The news prompted silence from Downing Street.

HSBC made $24bn (€33.5bn) in profits in Hong Kong over the last three years, compared to a $4bn loss in Britain over the same period.

News of the review comes less than two weeks before the British general election on May 7 and poses challenges for both Prime Minister David Cameron, who is seeking to return to power, and his Labour party rival, Ed Miliband.

HSBC has been one of the most vocal critics of the new regulations and additional taxes imposed on British banks in the wake of the financial crisis and chairman Douglas Flint singled out the threat of Britain withdrawing from the European Union in a speech to investors yesterday.

Mr Cameron has pledged to hold a referendum on Britain's membership of the EU if his Conservative party is re-elected and the opposition Labour party seized on HSBC's announcement.

"HSBC is just the latest in a long line of companies warning of the dangers of a re-elected Tory (Conservative) government taking Britain out of the European Union," said Labour finance spokesman Ed Balls.

A Conservative Party spokesman declined to comment on HSBC's announcement, but said Britain's future membership of the EU was a decision for the British people.

Labour's plans to raise taxes on banks if it comes to power may also influence HSBC. The bank is already expected to pay $1.5bn under a UK bank levy this year, or about 7pc of expected profits because it is taxed on its global balance sheet.

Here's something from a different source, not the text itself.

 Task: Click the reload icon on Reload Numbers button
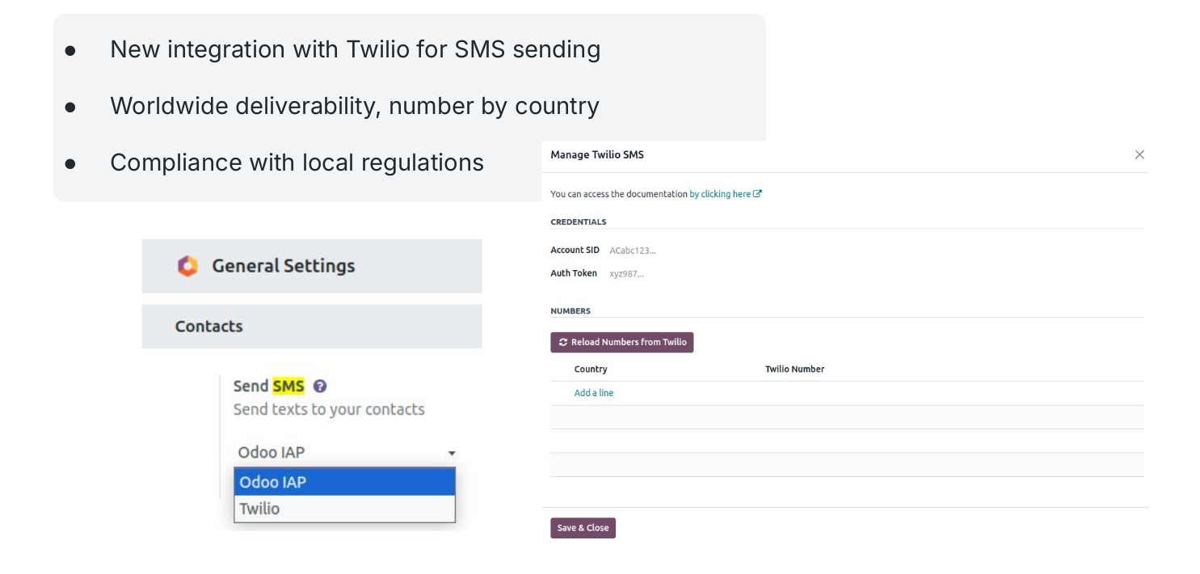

That charge is up from $1.1bn last year.

Taxes, tougher regulation and rocketing house prices have already encouraged some banks to move operations out of London, even before the threat of a possible exit from the EU.

Some HSBC shareholders have been urging the bank to consider returning to Hong Kong to cut costs and yesterday's announcement prompted a 3pc rise in its stock, helping to lift Britain's top share index back towards its record high.

"This is more than just sabre-rattling, they clearly want the establishment to know that HSBC doesn't necessarily belong here," said one investor in the bank.

HSBC last reviewed its domicile in 2010, and had said it would reassess its position in 2015. Analysts put the cost of moving at between $1.5bn and $2.5bn.

Reuters reported on Sunday that executives at HSBC and rival Standard Chartered were looking at quitting London for Asia. Investors told Reuters they wanted the banks to do a thorough analysis.

A second UK bank with a big Asian focus, Standard Chartered, said on Friday it was "listening very carefully" to shareholders on whether it should consider moving headquarters out of Britain.

HSBC was founded 150 years ago as the Hong Kong Shanghai Banking Corporation. It moved from Hong Kong to London in 1993.